--- Start of Page excerpt ---

[inductor] Improve GEMM logging to display batch size for batched operations #155544

penknife6153 · 2025-06-10T06:51:27Z

Improves the GEMM overview logging in PyTorch Inductor to properly display batch size information for batched matrix operations like torch.bmm and torch.baddbmm.

Fixes #155307

# Repro
import os
os.environ["TORCH_LOGS"] = "inductor"
import torch

M, N, K = 1024, 1024, 1024
dtype = torch.bfloat16
A = torch.randn(10, M, K, device="cuda", dtype=dtype)
B = torch.randn(10, K, N, device="cuda", dtype=dtype)

compiled_model = torch.compile(torch.bmm, fullgraph=True)
_ = compiled_model(A, B)

Before:

Name                 | M                    | N                    | K                    | Count               
----------------------------------------------------------------------------------------------------
aten.bmm             | 1024                 | 1024                 | 1024                 | 1                   
----------------------------------------------------------------------------------------------------

The batch size (10) is missing from the logs, making it unclear what the actual operation dimensions were.

--- End of Page excerpt ---

Task A
Which issue number does the pull request say it fixes?
Task B
Return the passage of the pull request from "compiled_model = torch.compile(torch.bmm, fullgraph=True)" to "operation dimensions were.", copied word for word.

--- Start of Dataset excerpts ---

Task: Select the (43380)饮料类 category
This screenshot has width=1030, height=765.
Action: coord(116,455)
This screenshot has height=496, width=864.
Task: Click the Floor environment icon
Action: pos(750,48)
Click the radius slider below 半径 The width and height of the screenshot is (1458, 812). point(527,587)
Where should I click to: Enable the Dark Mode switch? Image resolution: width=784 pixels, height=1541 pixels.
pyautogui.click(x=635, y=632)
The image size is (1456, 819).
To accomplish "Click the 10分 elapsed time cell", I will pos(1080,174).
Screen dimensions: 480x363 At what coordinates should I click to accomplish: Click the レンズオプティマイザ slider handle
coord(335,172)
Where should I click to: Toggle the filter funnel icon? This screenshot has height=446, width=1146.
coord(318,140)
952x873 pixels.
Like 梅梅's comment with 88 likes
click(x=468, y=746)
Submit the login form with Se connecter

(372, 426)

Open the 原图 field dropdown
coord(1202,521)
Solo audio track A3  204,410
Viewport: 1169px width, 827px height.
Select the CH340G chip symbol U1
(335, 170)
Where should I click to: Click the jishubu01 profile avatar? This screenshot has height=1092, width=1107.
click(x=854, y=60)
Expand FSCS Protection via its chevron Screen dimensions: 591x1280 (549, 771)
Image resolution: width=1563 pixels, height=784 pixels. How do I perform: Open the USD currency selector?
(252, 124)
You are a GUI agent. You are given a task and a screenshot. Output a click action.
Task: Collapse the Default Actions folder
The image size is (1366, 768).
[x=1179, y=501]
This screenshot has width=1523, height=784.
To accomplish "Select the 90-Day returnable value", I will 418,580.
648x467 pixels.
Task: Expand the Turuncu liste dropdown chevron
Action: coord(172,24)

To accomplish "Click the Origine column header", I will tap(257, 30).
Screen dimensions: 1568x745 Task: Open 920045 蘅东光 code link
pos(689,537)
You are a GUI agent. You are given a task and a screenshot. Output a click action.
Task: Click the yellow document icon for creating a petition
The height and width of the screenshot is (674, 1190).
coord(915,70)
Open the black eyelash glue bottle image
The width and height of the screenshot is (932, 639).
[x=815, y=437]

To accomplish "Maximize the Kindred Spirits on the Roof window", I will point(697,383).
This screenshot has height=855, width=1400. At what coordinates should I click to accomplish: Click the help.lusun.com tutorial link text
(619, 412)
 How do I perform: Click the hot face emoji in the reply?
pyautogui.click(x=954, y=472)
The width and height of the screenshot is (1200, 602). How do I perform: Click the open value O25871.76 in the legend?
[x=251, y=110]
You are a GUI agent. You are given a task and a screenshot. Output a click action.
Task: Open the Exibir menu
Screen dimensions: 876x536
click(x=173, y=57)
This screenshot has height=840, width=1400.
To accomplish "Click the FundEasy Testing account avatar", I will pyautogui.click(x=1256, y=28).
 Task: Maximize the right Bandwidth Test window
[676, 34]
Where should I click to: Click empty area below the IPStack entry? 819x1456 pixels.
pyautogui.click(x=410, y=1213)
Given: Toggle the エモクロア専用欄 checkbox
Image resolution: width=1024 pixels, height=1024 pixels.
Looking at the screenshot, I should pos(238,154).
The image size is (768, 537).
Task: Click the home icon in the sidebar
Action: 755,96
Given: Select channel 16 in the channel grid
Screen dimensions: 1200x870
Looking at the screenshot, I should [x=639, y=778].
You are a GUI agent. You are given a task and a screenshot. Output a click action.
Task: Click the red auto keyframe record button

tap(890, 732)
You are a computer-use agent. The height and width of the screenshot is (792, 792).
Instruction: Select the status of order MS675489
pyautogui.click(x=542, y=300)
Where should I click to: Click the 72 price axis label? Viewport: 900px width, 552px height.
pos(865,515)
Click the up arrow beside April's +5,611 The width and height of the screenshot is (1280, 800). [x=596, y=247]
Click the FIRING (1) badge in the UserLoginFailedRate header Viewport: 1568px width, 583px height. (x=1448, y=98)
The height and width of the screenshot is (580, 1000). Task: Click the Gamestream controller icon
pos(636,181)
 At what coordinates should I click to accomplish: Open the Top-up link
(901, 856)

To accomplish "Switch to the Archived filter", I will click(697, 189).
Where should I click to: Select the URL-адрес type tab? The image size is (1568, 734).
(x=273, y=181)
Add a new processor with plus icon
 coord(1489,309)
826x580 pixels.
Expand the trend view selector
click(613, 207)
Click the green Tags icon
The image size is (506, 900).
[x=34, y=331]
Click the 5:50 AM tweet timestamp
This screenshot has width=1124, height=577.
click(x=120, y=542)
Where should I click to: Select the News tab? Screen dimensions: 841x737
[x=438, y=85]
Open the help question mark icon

--- End of Dataset excerpts ---

Exercise output A
#155307

Exercise output B
compiled_model = torch.compile(torch.bmm, fullgraph=True)
_ = compiled_model(A, B)

Before:

Name                 | M                    | N                    | K                    | Count               
----------------------------------------------------------------------------------------------------
aten.bmm             | 1024                 | 1024                 | 1024                 | 1                   
----------------------------------------------------------------------------------------------------

The batch size (10) is missing from the logs, making it unclear what the actual operation dimensions were.